START Source material

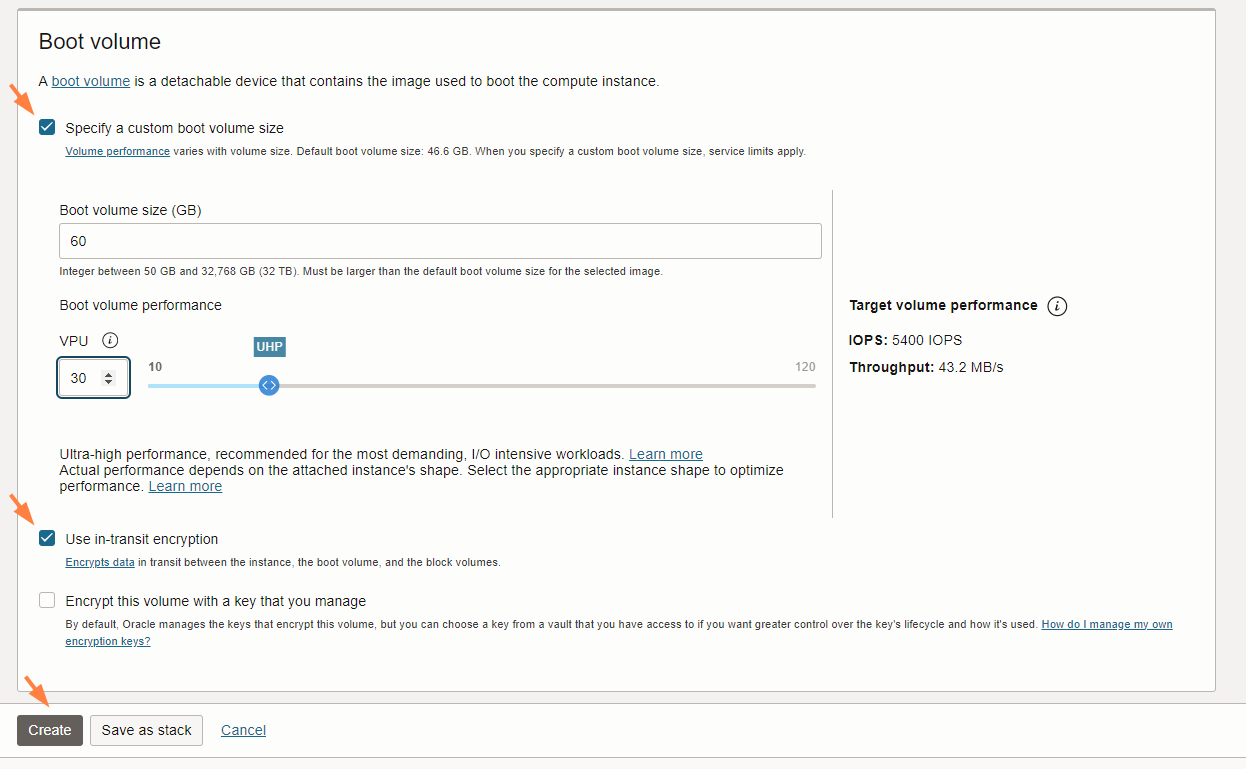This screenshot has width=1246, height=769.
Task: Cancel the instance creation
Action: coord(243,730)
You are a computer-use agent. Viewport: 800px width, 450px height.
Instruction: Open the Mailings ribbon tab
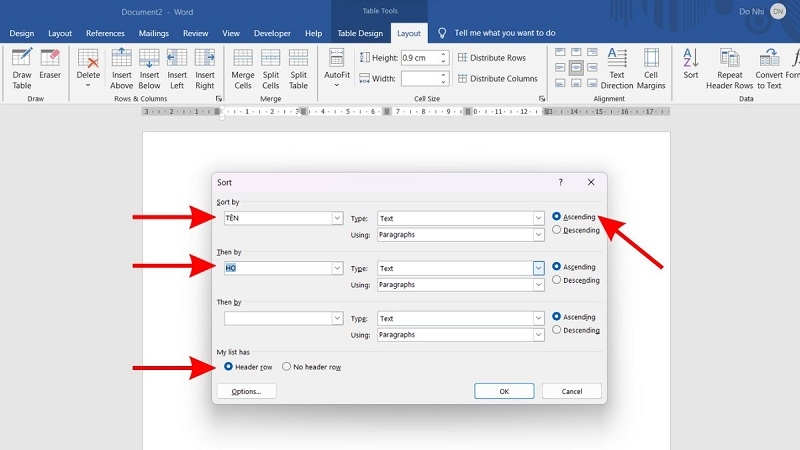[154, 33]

END Source material
START Source material

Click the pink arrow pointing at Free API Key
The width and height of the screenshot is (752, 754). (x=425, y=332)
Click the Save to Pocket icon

END Source material

Problem requirements -
Above are some records; copy exactly the lines from the one with "Click the pink arrow pointing at Free API Key" through the one with "Click the Save to Pocket icon", both included, and no others.

The answer -
Click the pink arrow pointing at Free API Key
The width and height of the screenshot is (752, 754). (x=425, y=332)
Click the Save to Pocket icon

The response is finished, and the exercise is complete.